# Prompt
Below are several records. Retype exactly those lines running from the one with "Task: Open settings gear in sidebar" through the one with "The width and height of the screenshot is (920, 498).", end lines included, and no others.

# Information provided
------------------------------------

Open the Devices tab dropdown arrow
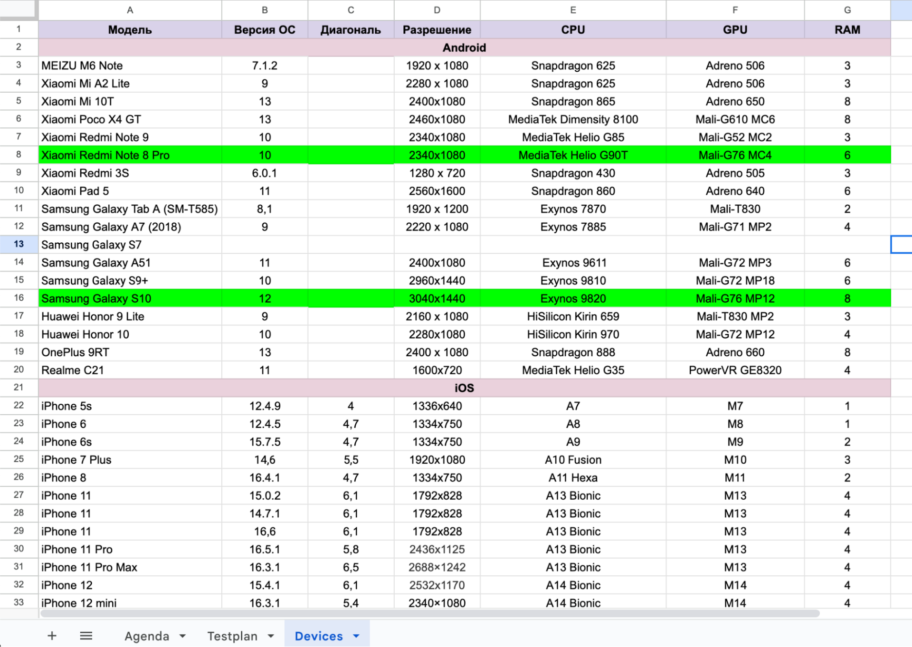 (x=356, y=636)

------------------------------------

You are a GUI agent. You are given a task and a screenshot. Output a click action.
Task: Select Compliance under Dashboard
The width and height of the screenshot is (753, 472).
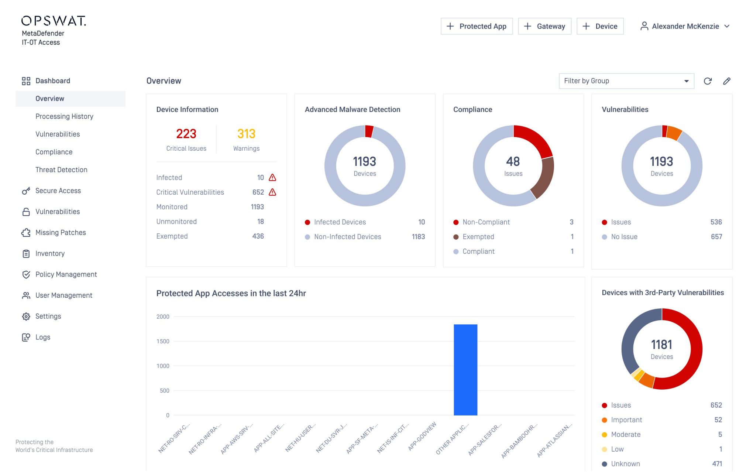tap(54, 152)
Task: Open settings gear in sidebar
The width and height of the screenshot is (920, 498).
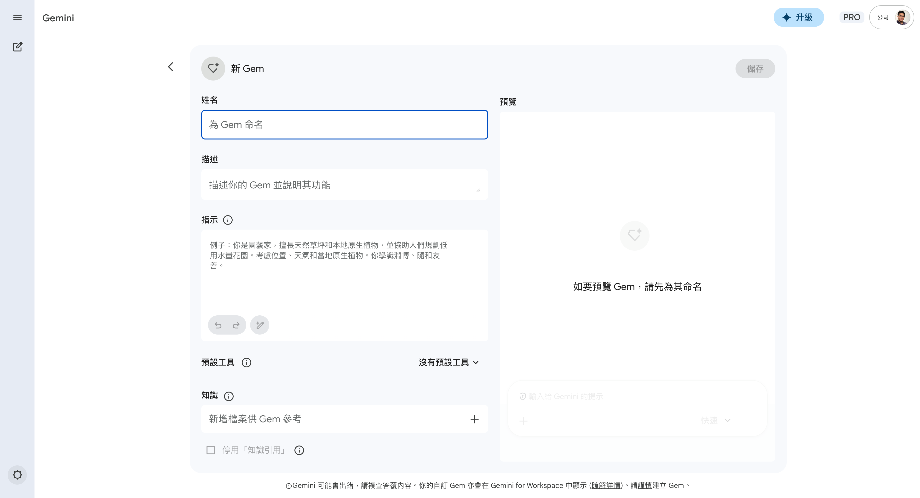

------------------------------------

# Written response
Task: Open settings gear in sidebar
The width and height of the screenshot is (920, 498).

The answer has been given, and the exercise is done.